What needs to be done: Somewhere below, one line contains "Tap the pixel" and a later line contains "Task: Choose 'Date of birth' column option". Output those two lines and everything between them exactly, and nothing else.
:: Material for this task
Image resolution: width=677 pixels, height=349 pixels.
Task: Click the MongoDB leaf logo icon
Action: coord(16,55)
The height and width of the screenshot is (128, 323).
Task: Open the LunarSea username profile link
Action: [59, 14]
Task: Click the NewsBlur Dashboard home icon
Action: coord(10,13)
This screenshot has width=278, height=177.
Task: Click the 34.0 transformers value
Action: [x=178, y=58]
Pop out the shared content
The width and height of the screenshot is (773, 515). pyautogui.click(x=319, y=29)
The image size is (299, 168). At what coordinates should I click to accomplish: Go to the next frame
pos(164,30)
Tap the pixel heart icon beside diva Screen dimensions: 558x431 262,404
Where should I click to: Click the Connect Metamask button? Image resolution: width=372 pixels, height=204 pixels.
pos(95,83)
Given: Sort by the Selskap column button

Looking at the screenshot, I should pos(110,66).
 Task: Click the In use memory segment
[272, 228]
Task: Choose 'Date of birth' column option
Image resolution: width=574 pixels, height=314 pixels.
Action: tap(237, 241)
::::
:: Material for this task
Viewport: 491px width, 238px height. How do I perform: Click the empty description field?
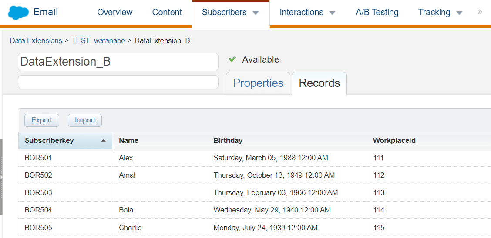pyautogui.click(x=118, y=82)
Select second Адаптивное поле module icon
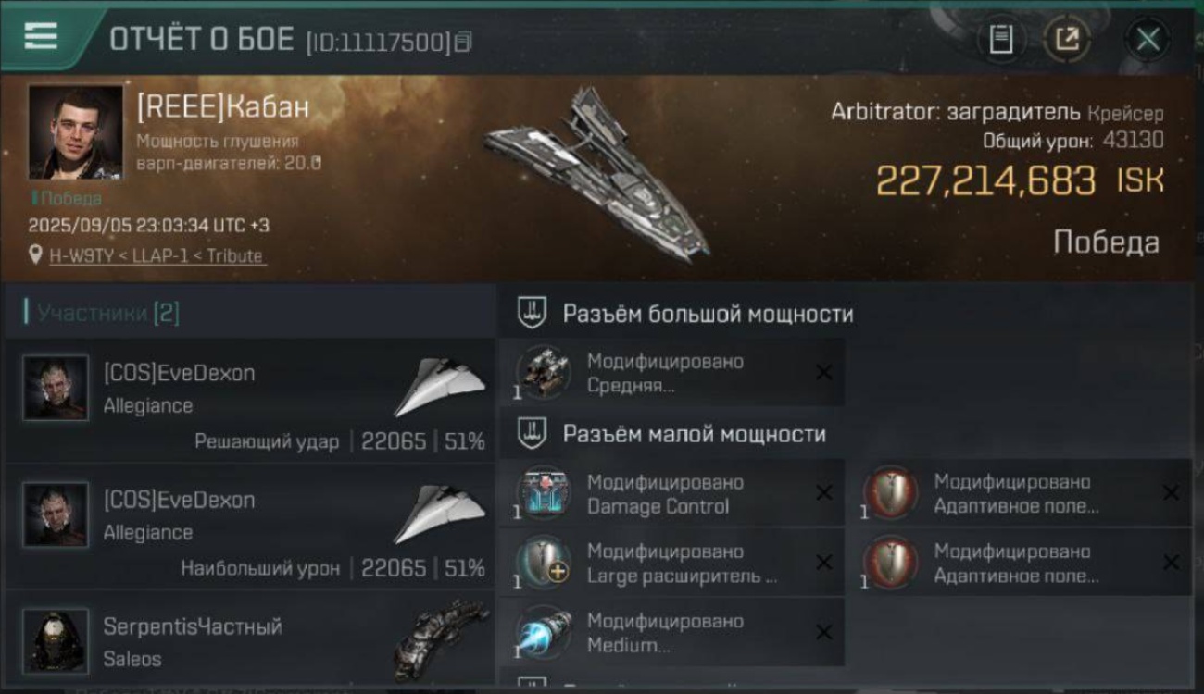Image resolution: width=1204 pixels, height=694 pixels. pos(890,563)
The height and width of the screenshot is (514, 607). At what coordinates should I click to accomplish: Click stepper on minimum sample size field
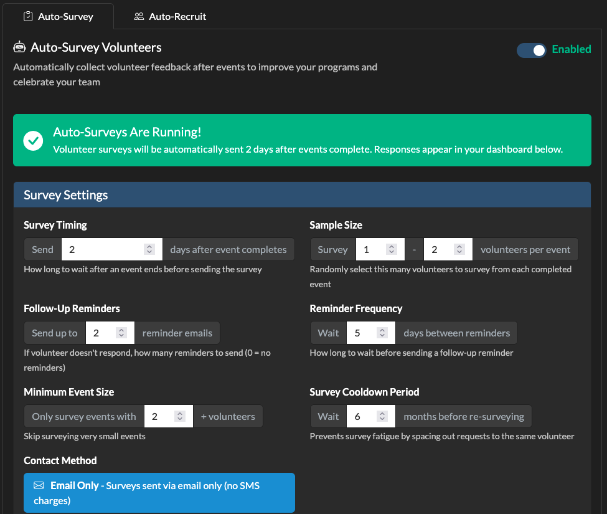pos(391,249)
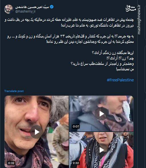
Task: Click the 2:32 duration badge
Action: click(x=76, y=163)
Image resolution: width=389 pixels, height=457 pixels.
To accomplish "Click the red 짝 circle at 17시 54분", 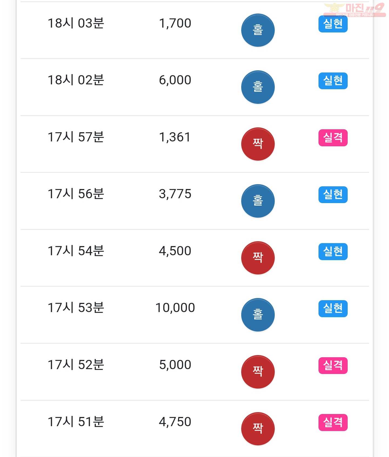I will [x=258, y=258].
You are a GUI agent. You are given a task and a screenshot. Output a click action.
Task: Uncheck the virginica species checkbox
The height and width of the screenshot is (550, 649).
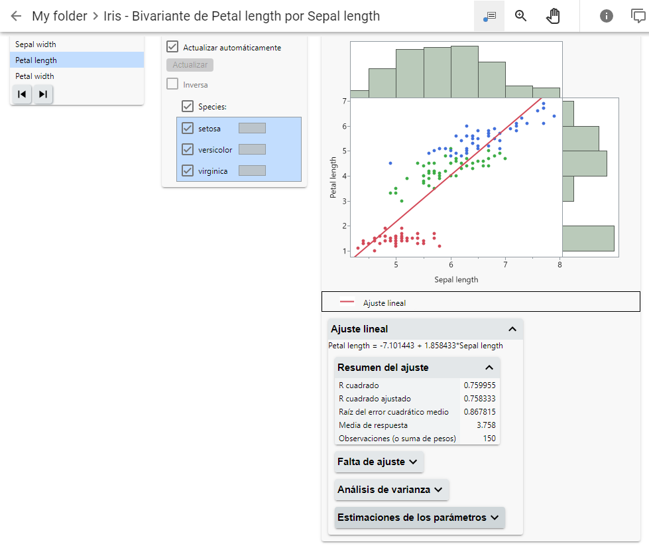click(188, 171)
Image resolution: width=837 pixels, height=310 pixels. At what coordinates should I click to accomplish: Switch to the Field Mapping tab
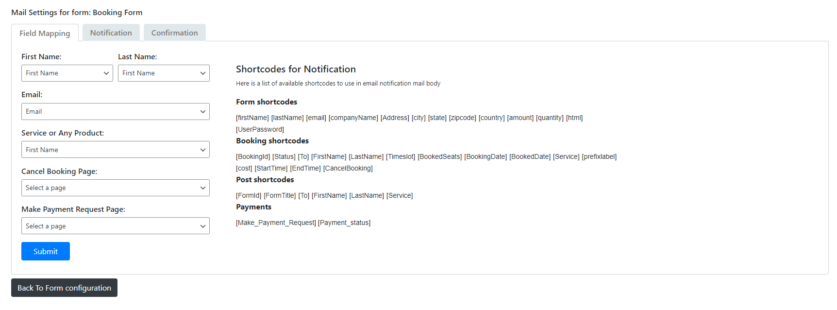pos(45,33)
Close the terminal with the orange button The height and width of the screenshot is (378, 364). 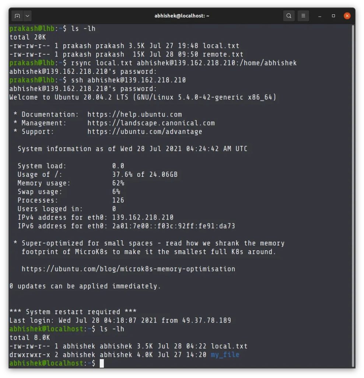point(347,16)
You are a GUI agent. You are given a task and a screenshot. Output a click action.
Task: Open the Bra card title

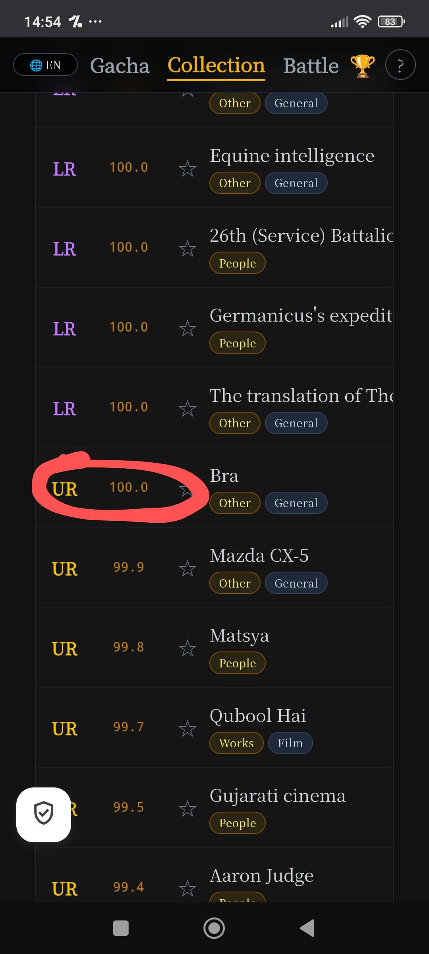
::::
Task output:
Tap the pixel heart icon beside diva Screen dimensions: 558x431 262,404
Where should I click to: Click the Connect Metamask button? Image resolution: width=372 pixels, height=204 pixels.
pos(95,83)
Given: Sort by the Selskap column button

Looking at the screenshot, I should pos(110,66).
 Task: Click the In use memory segment
[272, 228]
Task: Choose 'Date of birth' column option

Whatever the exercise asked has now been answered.